China Finds Ally in Taiwan’s Leader in Rejecting Sea Ruling
by Debra Mao and Adela Lin / 13 July 2016 / bloomberg.com
China and Taiwan are finding common ground after an international court dismissed their shared claims to more than 80 percent of the South China Sea.
Taiwanese President Tsai Ing-wen sent a naval frigate to patrol the disputed waterway Wednesday, to show the government’s “determination” to defend its national interest. The order came hours after the Permanent Court of Arbitration found China’s — and therefore Taiwan’s — claims to much of the area have no legal basis.

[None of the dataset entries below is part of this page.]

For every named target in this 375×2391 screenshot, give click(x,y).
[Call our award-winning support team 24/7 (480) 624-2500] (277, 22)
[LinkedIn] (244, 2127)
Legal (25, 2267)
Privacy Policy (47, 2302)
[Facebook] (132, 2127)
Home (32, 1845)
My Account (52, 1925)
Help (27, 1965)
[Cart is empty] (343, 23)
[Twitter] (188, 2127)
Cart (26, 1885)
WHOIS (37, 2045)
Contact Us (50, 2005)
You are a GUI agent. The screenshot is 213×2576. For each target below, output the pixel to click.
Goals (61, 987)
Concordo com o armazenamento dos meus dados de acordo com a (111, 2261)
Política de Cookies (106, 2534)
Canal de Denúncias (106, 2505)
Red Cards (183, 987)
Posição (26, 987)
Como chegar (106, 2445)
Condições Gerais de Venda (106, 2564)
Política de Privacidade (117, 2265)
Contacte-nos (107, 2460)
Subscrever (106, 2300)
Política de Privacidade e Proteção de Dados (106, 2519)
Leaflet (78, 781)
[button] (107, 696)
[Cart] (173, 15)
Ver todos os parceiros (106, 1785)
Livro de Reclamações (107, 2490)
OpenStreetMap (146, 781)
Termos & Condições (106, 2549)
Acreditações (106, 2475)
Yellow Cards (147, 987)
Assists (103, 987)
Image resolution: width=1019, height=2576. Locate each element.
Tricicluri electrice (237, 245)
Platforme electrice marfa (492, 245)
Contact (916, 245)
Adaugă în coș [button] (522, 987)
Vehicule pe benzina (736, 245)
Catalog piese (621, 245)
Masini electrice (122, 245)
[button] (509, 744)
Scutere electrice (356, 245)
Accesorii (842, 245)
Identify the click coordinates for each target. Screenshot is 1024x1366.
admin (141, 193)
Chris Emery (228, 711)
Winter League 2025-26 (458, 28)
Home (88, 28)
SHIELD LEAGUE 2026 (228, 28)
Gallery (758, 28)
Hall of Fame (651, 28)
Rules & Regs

Specifically, the court found the largest natural feature in the contested Spratly Islands, the Taiwanese-held Itu Aba, was a “rock” rather than an island and didn’t qualify for a 200-nautical mile (370 kilometer) exclusive economic zone. The frigate’s planned patrol included a resupply stop at the feature, which Taiwan calls Taiping, a defense ministry spokesman said.
The decision to deploy the warship could further escalate tensions in the area after the arbitration tribunal ruling. China has said it doesn’t recognize the court’s jurisdiction and warned Wednesday it may yet seek to set up an air defense identification zone over disputed waters.
The ruling, resulting from a challenge brought by the Philippines, invalidated China’s “nine-dash line” claim. China’s assertions cross over with those from countries like Malaysia, Vietnam and the Philippines, and are based on a map created by Taiwan’s Republic of China government in 1947. Taiwan has administered Itu Aba since the 1950s.
Chinese Vice Foreign Minister Liu Zhenmin on Wednesday praised Taiwan’s efforts to defend rights shared by the one-time civil war foes. “The arbitration has damaged the rights of all Chinese, and it’s the common interest and responsibility of both sides to protect the maritime rights of the South China Sea,” Liu said at a briefing in Beijing. He accused the tribunal judges in the case of bias and a lack of common sense.